TASK ITEM
Exactly how many lines below mention "agent"? Answer with that number alone.

[DATA EXCERPTS Boundary: Start]

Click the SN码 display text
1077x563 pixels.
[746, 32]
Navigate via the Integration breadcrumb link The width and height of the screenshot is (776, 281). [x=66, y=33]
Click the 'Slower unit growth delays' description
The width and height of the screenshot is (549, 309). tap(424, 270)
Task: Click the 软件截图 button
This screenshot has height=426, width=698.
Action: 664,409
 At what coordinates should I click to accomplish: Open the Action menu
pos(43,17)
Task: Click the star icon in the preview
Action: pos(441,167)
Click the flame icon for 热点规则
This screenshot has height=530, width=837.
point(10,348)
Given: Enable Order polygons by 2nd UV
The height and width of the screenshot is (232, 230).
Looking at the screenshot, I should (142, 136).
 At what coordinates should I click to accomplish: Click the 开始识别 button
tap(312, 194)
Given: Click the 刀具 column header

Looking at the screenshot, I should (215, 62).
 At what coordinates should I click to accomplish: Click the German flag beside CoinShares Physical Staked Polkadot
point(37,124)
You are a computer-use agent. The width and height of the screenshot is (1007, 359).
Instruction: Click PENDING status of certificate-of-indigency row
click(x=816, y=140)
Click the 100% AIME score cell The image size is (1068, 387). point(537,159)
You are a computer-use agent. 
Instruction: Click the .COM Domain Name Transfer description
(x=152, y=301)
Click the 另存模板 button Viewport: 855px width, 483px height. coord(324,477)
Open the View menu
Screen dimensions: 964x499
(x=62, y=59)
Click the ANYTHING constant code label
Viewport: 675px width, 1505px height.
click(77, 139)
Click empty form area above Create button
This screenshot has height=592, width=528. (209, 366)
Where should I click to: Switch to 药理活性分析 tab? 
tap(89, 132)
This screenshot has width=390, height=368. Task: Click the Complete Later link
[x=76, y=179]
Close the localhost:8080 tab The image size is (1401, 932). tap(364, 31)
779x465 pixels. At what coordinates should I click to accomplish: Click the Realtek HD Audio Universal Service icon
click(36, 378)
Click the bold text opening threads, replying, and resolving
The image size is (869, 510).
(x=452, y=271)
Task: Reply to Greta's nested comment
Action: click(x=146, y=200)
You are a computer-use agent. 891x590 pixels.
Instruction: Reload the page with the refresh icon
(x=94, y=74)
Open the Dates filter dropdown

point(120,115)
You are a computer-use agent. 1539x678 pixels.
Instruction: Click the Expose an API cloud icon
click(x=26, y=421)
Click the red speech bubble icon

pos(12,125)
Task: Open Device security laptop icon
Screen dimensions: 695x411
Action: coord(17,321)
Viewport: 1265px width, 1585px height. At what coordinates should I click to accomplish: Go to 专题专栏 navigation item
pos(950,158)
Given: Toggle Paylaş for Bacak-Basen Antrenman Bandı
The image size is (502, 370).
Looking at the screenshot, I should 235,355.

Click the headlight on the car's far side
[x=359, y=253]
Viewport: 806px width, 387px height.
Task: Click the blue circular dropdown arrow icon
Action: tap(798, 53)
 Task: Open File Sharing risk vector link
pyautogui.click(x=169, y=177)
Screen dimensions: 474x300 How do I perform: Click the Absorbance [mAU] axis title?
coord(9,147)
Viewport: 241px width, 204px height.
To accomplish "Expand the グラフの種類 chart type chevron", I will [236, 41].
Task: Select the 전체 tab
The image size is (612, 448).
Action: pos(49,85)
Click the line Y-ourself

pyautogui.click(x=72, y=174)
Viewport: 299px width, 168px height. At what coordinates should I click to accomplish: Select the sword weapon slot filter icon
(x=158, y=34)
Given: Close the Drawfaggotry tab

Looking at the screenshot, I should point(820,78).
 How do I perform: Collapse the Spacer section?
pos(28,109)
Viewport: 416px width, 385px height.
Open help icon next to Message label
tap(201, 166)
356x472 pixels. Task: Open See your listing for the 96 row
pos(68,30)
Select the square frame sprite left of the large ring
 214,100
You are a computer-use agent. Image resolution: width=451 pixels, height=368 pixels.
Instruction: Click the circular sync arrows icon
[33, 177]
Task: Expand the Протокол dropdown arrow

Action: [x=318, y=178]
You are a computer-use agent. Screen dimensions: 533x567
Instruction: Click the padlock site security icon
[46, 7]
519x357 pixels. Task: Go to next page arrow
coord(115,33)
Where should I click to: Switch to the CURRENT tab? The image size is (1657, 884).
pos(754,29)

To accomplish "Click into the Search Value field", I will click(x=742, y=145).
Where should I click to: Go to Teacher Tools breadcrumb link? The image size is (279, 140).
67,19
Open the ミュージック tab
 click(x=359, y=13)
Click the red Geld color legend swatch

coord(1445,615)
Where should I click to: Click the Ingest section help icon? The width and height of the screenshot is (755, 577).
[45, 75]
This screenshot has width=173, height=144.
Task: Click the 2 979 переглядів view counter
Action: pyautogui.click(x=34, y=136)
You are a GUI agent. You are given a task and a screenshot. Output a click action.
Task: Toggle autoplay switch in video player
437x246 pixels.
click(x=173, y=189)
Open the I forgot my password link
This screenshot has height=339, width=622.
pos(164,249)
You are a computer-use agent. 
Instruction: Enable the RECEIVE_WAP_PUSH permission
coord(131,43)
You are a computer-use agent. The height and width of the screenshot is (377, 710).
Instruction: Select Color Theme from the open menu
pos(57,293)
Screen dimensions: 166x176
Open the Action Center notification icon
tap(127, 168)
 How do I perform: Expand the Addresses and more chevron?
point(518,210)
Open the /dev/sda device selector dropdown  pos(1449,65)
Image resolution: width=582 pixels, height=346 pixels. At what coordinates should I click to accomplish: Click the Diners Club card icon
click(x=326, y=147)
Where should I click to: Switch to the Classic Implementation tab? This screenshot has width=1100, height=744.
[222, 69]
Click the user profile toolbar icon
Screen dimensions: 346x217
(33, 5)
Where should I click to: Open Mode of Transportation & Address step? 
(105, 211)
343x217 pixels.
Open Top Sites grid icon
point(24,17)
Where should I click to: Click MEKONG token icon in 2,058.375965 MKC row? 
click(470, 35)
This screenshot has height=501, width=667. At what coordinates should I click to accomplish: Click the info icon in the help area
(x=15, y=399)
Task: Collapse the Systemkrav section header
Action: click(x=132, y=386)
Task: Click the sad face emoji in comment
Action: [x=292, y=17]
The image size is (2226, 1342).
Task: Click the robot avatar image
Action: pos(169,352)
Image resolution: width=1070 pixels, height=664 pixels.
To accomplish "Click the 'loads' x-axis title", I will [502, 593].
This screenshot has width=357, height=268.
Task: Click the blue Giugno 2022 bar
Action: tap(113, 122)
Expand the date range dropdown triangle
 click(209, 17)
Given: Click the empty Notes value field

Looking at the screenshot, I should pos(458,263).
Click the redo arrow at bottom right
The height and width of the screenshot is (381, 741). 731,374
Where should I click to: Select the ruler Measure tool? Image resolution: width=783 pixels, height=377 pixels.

[DATA EXCERPTS Boundary: End]

SOLUTION TO THIS PROBLEM
9